Revised NPP Template
The Office of Civil Rights (OCR)—an agency under the aegis of the U.S. Department of Health and Human Services (HHS) and the entity that enforces the HIPAA requirements—issued a final rule for the confidentiality of substance use disorder (SUD) patients, along with a revised template for Notice of Privacy Practices (NPP). You’ll recall that an NPP is the document that advises patients of their privacy rights, as well as the responsibilities of the entities covered under HIPAA (hereinafter, “covered entities”).
The revised NPP amends the prior template and incorporates required verbiage about the confidentiality of SUD records.“Okay, so what does that have to do with me,” you may ask.
Covered entities are required to provide these HIPAA-related NPPs to their patients. This includes anesthesia groups as they, too, are considered covered entities. Many anesthesia groups may not give this requirement much thought because they rely on their facilities to issue a joint NPP on behalf of the facility and the anesthesia group. However, a joint NPP can only be issued by a facility on behalf of an anesthesia group if the following two requirements are met:
- There is documentation between the facility and the anesthesia group supporting the existence of an Organized Healthcare Arrangement (OHCA), AND
- The NPP states that it is issued for the benefit of the facility and the anesthesia group (or on behalf of the facility and its “medical staff”).
Hospitals usually have an OHCA in place with the anesthesia group, but surgery centers (ASCs) sometimes do not. If you are unsure if your facility has an OCHA with your group, we recommend you obtain a copy of the facility's NPP and see if it states that it is issued on behalf of the facility and your group or medical staff. If the NPP does not state that, then the group providers must issue an NPP to the patients they treat to avoid being in violation of HIPAA.

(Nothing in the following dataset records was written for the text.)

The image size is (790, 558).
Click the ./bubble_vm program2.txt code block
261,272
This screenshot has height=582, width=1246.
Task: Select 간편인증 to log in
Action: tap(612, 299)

Having said that, the entity issuing the NPP—whether the facility on behalf of the group or the group itself—must ensure that the NPP complies with the revision as outlined in the recent final rule. The revision specifics can be reviewed by going to the following HHS link: Model Notices of Privacy Practices | HHS.gov.
Pain practices disseminate their own NPPs. Under the OCR’s final rule, the pain practice’s NPP must be amended to include the new verbiage about SUD privacy.
Ignorance Is Not Bliss
Providers should be aware that violations of any HIPAA rule can be expensive. For example, a pain practice in Florida recently paid a $1.19 million fine for a self-reported violation. The practice previously hired a contractor who was given access to the practice’s billing records. After the contractor's job was completed, the contractor accessed the pain practice's EHR on 3 separate occasions and downloaded the billing records of over 34,000 patients. The OCR determined that the pain practice did not terminate the contractor's access to its EHR after the contractor's job was finished.
The HIPAA rules require the immediate termination of EHR access for every prior employee and prior contractor. Group practices must not let this slide as it can lead to hefty fines.
Remember also that any contractor accessing a pain practice’s EHR should sign a Business Associate Agreement (BAA). Groups should consider including within that BAA an indemnification clause. According to one prominent healthcare attorney, “the law allows you to make your business associates indemnify you for improperly accessing PHI.” So, if this Florida pain practice had required the contractor to sign a BAA containing an indemnification clause, the practice could have recovered from the contractor the $1.19 million it paid to HHS/OCR.
The attorney also recommends securing cyber insurance if you don’t already have it. Typical medical malpractice policies only cover up to $50,000 in HIPAA defense costs; so, a separate cyber policy for cases like the one described above can help mitigate the financial hit.
Again, in addition to all the other rules with which providers must scrupulously comply, they should not forget about their obligations under HIPAA.